**Try it:** Reproduce every record verbatim but drop the pictures.

(Records shown begins)

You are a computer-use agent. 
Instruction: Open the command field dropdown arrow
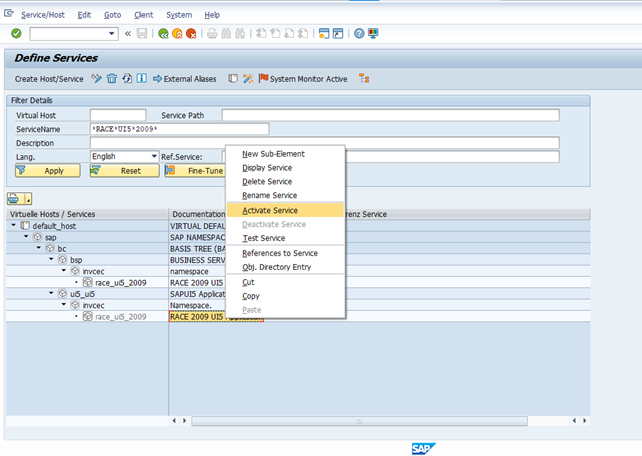113,34
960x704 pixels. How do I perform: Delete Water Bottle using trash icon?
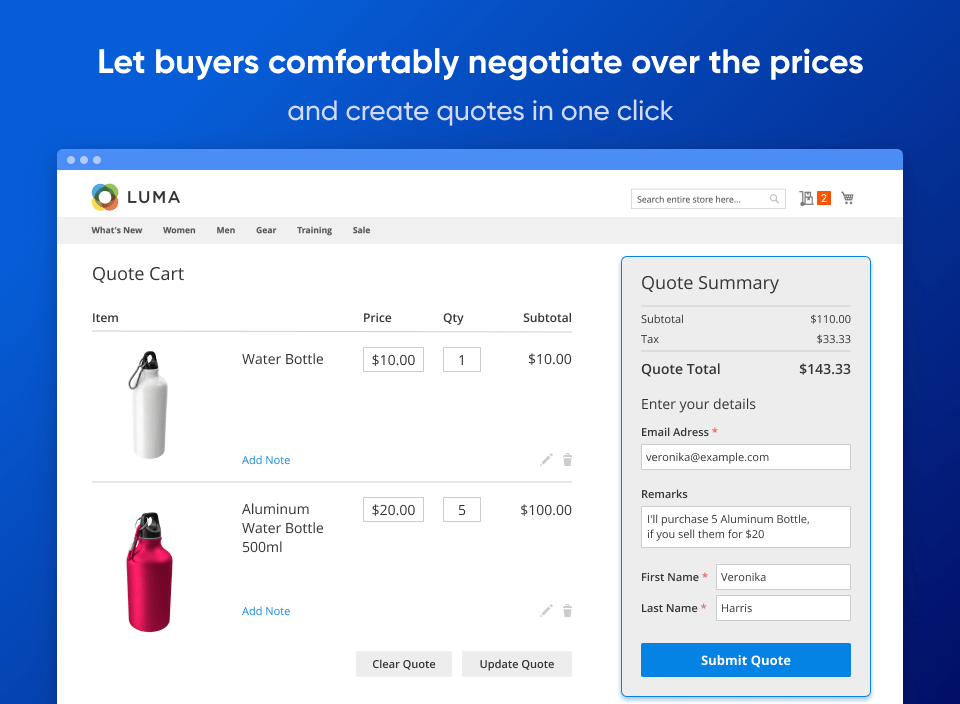[x=568, y=460]
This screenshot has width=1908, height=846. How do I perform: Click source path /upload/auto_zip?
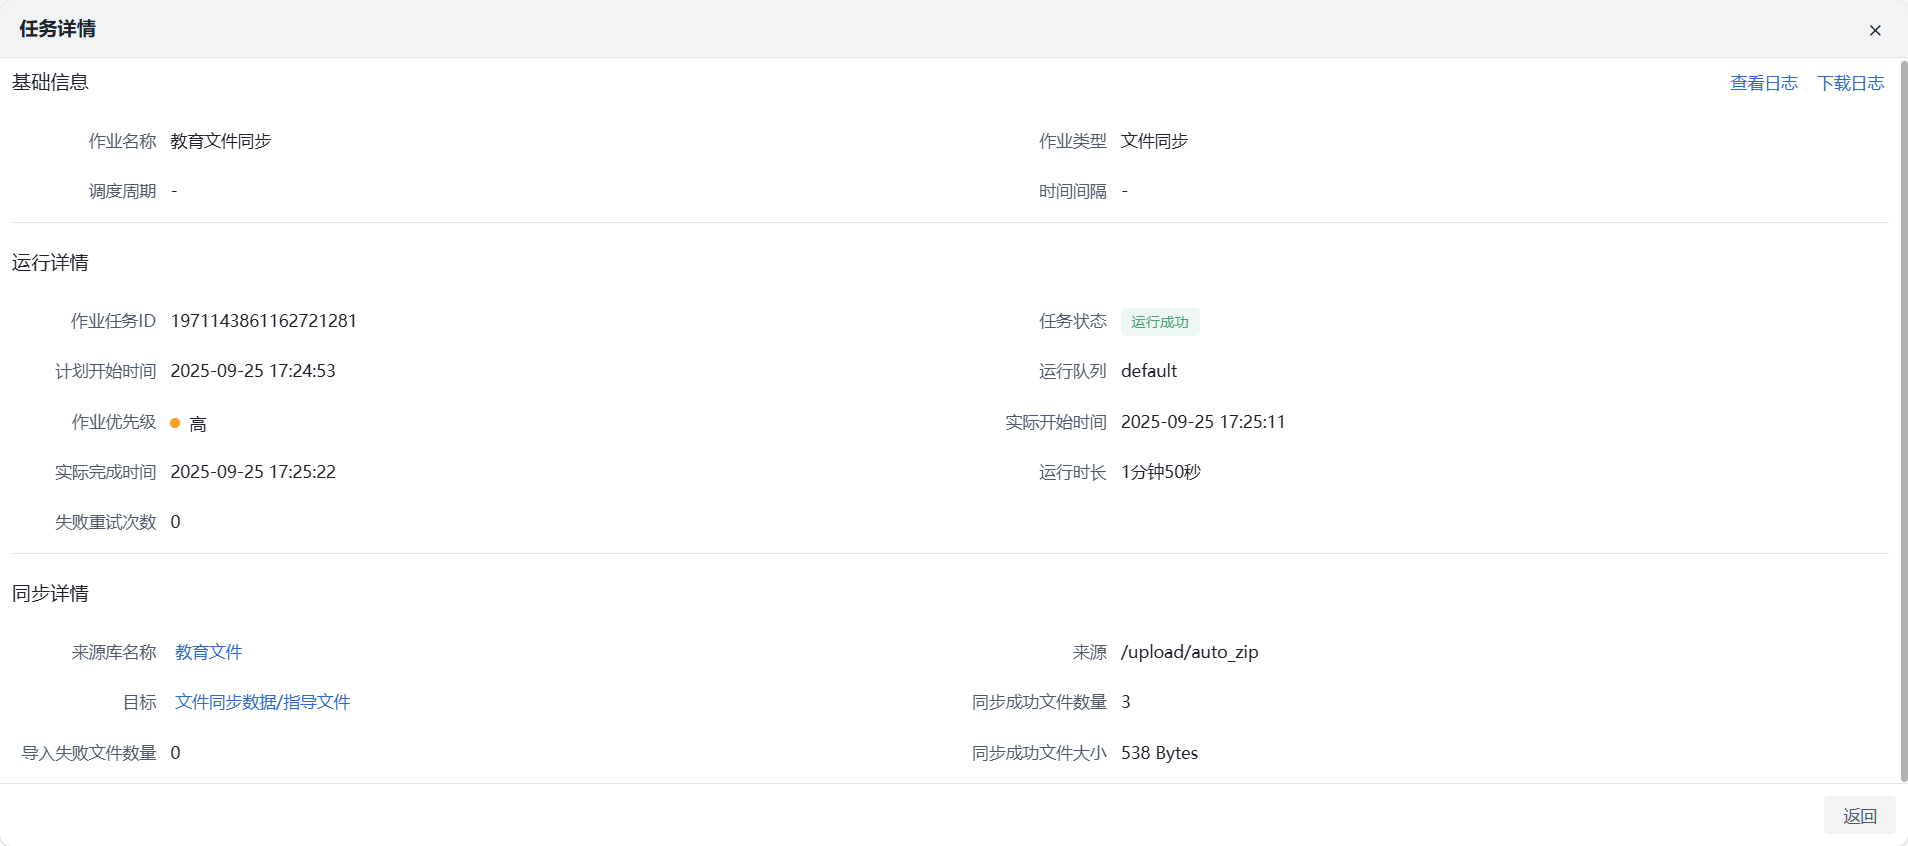(1189, 652)
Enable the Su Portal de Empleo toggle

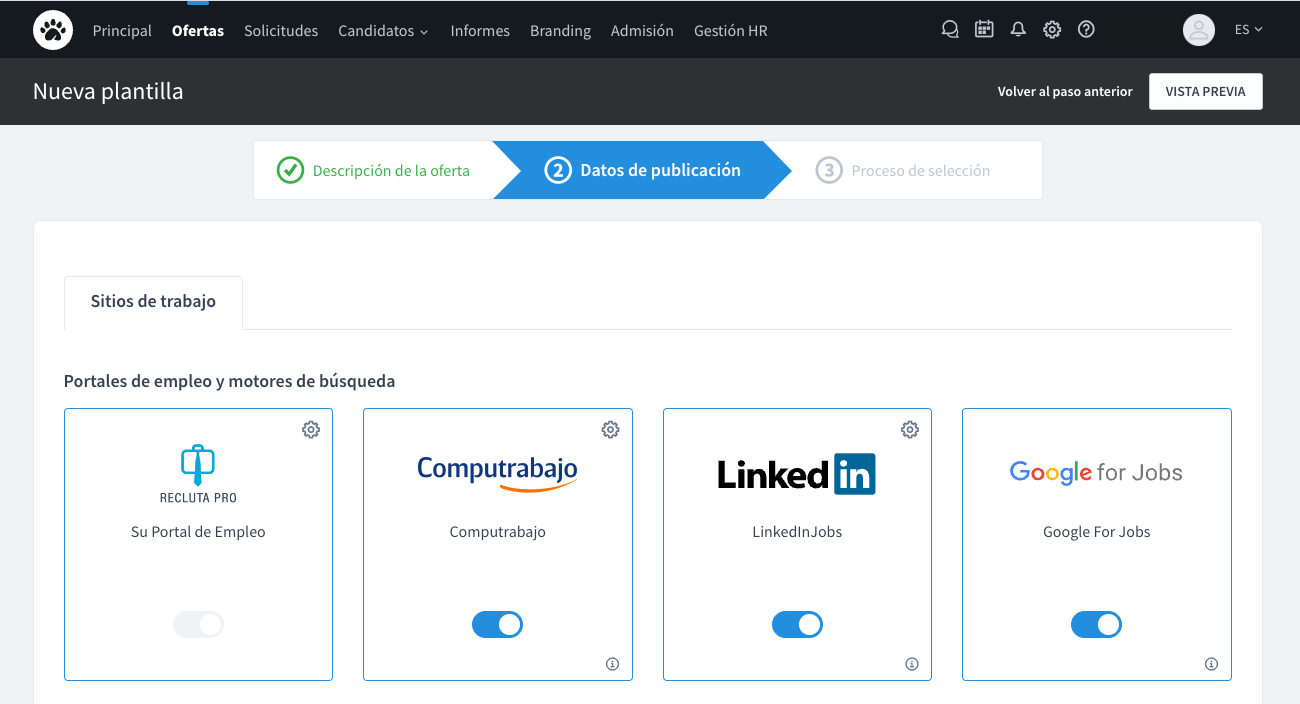[198, 624]
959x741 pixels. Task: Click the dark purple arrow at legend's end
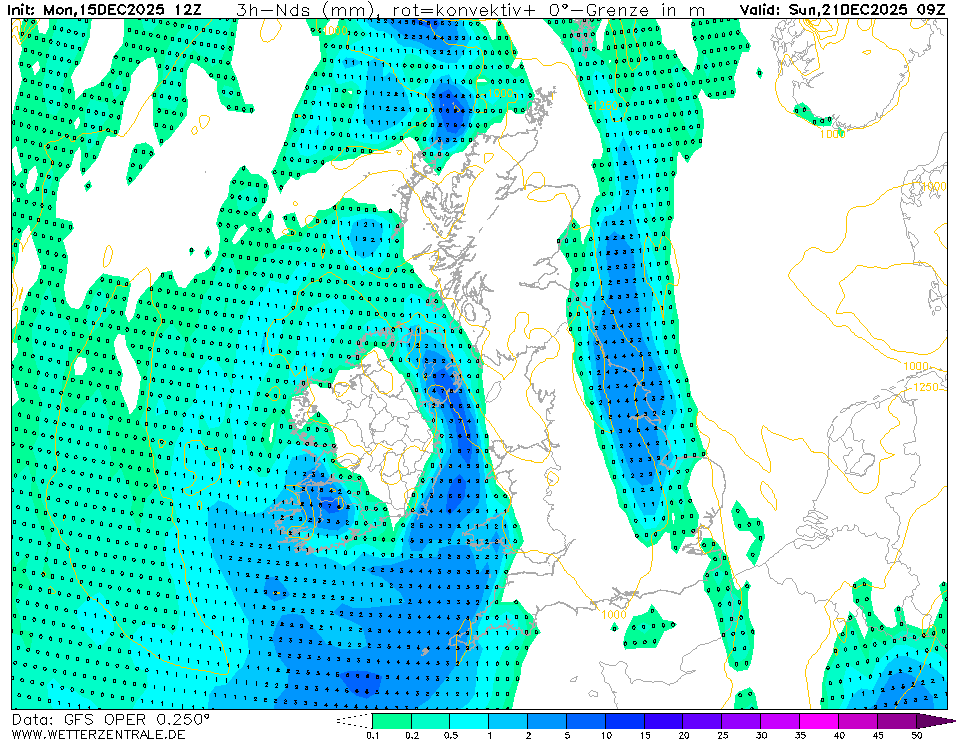pos(934,720)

(Records shown ends)

**Final answer:**
You are a computer-use agent. 
Instruction: Open the command field dropdown arrow
113,34
960x704 pixels. How do I perform: Delete Water Bottle using trash icon?
[x=568, y=460]
This screenshot has width=1908, height=846. How do I perform: Click source path /upload/auto_zip?
(1189, 652)
Enable the Su Portal de Empleo toggle

[198, 624]
959x741 pixels. Task: Click the dark purple arrow at legend's end
pos(934,720)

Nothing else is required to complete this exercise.